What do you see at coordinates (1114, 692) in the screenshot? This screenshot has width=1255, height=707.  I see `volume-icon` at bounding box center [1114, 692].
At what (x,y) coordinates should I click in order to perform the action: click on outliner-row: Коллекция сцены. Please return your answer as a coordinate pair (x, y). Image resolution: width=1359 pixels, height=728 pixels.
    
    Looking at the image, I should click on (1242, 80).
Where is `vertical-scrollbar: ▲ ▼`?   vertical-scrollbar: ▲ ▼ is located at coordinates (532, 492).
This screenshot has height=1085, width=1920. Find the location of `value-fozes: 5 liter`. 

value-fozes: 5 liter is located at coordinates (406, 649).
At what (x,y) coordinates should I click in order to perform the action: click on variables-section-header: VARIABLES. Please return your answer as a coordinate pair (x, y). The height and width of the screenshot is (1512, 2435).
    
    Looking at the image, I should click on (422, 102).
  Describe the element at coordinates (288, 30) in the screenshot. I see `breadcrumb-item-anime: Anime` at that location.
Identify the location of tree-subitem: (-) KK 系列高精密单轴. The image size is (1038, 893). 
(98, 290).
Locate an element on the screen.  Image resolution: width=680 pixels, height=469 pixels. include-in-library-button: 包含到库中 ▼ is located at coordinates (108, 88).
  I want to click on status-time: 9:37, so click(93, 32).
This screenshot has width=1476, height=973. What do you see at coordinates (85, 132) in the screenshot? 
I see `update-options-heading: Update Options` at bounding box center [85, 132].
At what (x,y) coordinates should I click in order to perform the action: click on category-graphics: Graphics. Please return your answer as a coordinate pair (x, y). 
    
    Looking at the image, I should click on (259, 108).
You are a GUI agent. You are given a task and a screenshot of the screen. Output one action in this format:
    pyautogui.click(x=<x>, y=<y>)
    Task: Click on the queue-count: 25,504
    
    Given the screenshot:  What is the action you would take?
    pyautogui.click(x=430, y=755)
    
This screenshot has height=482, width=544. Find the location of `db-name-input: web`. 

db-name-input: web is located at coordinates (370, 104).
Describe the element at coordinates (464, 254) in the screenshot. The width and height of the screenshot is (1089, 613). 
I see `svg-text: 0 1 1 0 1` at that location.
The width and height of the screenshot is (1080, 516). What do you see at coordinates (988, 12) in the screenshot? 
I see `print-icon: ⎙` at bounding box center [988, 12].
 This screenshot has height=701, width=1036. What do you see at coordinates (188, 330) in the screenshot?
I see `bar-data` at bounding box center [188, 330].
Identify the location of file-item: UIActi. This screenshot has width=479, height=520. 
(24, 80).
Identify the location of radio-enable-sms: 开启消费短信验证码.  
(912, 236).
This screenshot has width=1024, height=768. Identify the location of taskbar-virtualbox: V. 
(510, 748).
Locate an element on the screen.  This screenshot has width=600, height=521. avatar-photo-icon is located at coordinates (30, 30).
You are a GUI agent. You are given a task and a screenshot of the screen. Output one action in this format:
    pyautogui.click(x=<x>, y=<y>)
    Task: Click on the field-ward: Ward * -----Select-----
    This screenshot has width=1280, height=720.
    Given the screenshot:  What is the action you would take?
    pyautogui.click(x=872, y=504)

--

• Your instructions
Quote the lines above verbatim, from the first to the last.

• Output of the exercise
What do you see at coordinates (1114, 692) in the screenshot? This screenshot has width=1255, height=707.  I see `volume-icon` at bounding box center [1114, 692].
At what (x,y) coordinates should I click in order to perform the action: click on outliner-row: Коллекция сцены. Please return your answer as a coordinate pair (x, y). Image resolution: width=1359 pixels, height=728 pixels.
    
    Looking at the image, I should click on (1242, 80).
Where is `vertical-scrollbar: ▲ ▼`?   vertical-scrollbar: ▲ ▼ is located at coordinates (532, 492).
This screenshot has height=1085, width=1920. Find the location of `value-fozes: 5 liter`. 

value-fozes: 5 liter is located at coordinates (406, 649).
At what (x,y) coordinates should I click in order to perform the action: click on variables-section-header: VARIABLES. Please return your answer as a coordinate pair (x, y). The height and width of the screenshot is (1512, 2435).
    
    Looking at the image, I should click on (422, 102).
  Describe the element at coordinates (288, 30) in the screenshot. I see `breadcrumb-item-anime: Anime` at that location.
Identify the location of tree-subitem: (-) KK 系列高精密单轴. The image size is (1038, 893). 
(98, 290).
Locate an element on the screen.  Image resolution: width=680 pixels, height=469 pixels. include-in-library-button: 包含到库中 ▼ is located at coordinates (108, 88).
  I want to click on status-time: 9:37, so click(93, 32).
This screenshot has width=1476, height=973. What do you see at coordinates (85, 132) in the screenshot? 
I see `update-options-heading: Update Options` at bounding box center [85, 132].
At what (x,y) coordinates should I click in order to perform the action: click on category-graphics: Graphics. Please return your answer as a coordinate pair (x, y). 
    
    Looking at the image, I should click on (259, 108).
You are a GUI agent. You are given a task and a screenshot of the screen. Output one action in this format:
    pyautogui.click(x=<x>, y=<y>)
    Task: Click on the queue-count: 25,504
    
    Given the screenshot:  What is the action you would take?
    pyautogui.click(x=430, y=755)
    
This screenshot has height=482, width=544. Find the location of `db-name-input: web`. 

db-name-input: web is located at coordinates (370, 104).
Describe the element at coordinates (464, 254) in the screenshot. The width and height of the screenshot is (1089, 613). 
I see `svg-text: 0 1 1 0 1` at that location.
The width and height of the screenshot is (1080, 516). What do you see at coordinates (988, 12) in the screenshot? 
I see `print-icon: ⎙` at bounding box center [988, 12].
 This screenshot has height=701, width=1036. What do you see at coordinates (188, 330) in the screenshot?
I see `bar-data` at bounding box center [188, 330].
Identify the location of file-item: UIActi. This screenshot has width=479, height=520. 
(24, 80).
Identify the location of radio-enable-sms: 开启消费短信验证码.  
(912, 236).
This screenshot has width=1024, height=768. Identify the location of taskbar-virtualbox: V. 
(510, 748).
Locate an element on the screen.  This screenshot has width=600, height=521. avatar-photo-icon is located at coordinates (30, 30).
You are a GUI agent. You are given a task and a screenshot of the screen. Output one action in this format:
    pyautogui.click(x=<x>, y=<y>)
    Task: Click on the field-ward: Ward * -----Select-----
    This screenshot has width=1280, height=720.
    Given the screenshot:  What is the action you would take?
    pyautogui.click(x=872, y=504)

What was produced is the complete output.